**Objective:** Count the rows below that contain the string "Instruction", treating uppercase and lowercase letters as distinct, and reply with that number alone.
[begin Excerpted data]
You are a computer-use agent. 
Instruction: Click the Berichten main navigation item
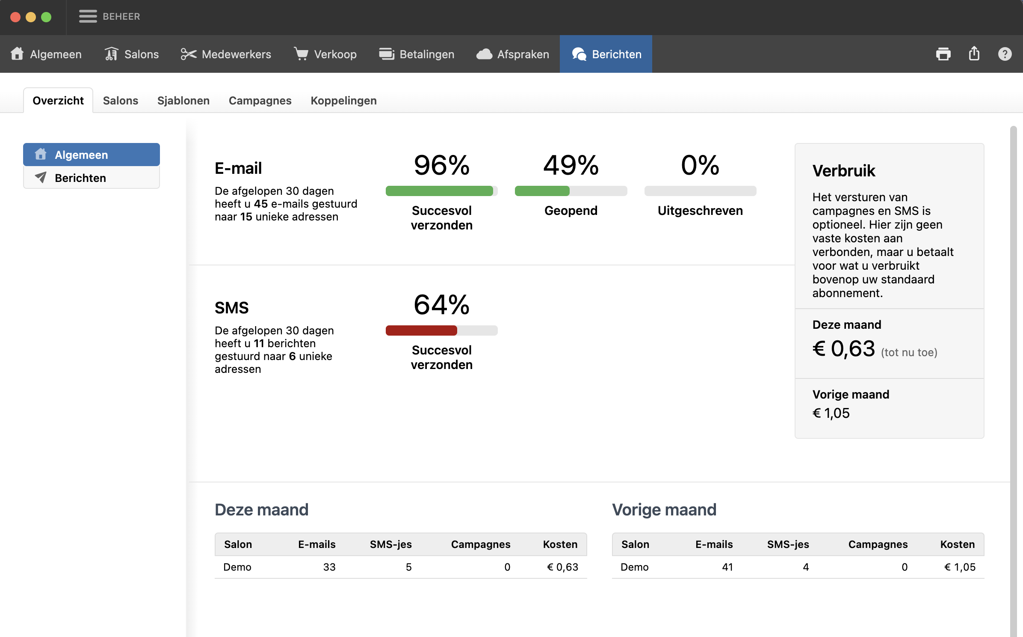(x=606, y=54)
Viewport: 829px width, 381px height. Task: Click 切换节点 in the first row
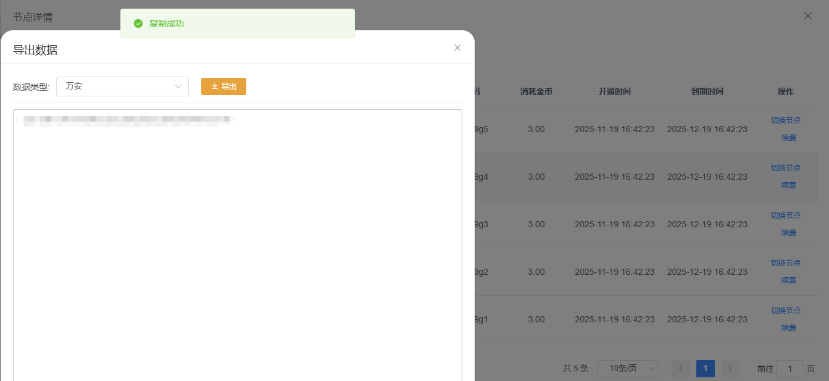click(x=785, y=120)
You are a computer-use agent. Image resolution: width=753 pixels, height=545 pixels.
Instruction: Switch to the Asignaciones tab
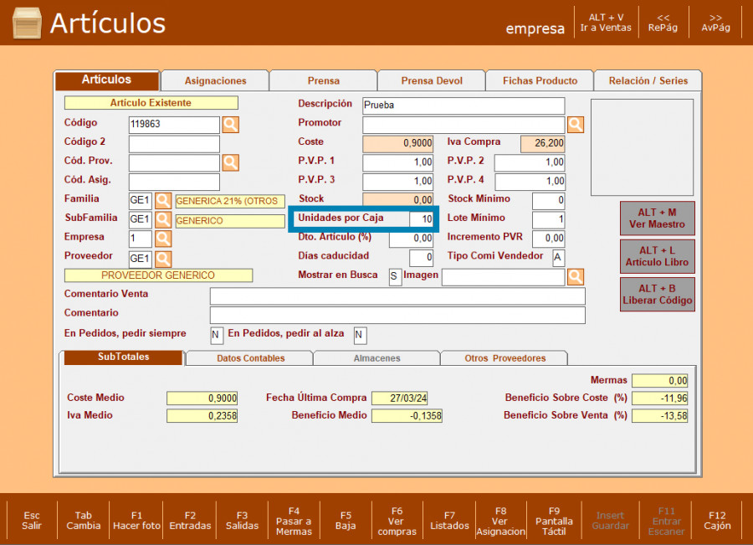click(215, 81)
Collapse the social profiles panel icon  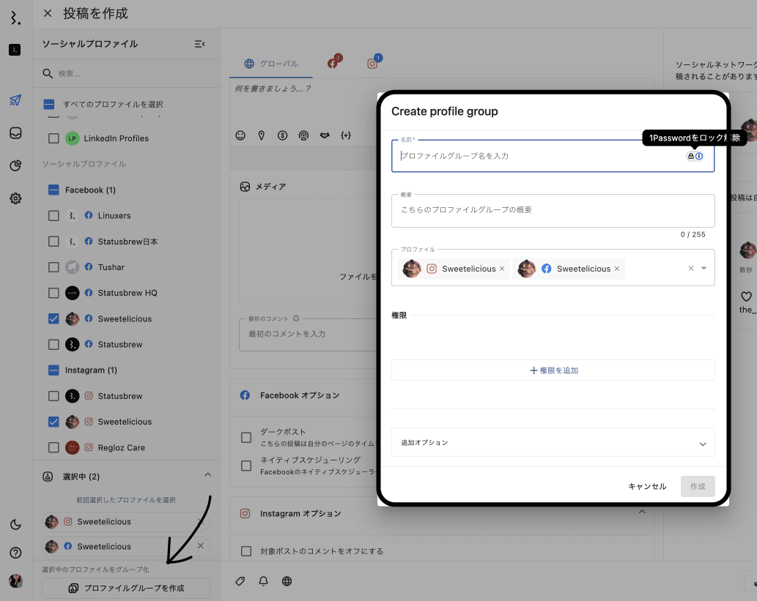point(199,44)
[end Excerpted data]
**Full answer:** 2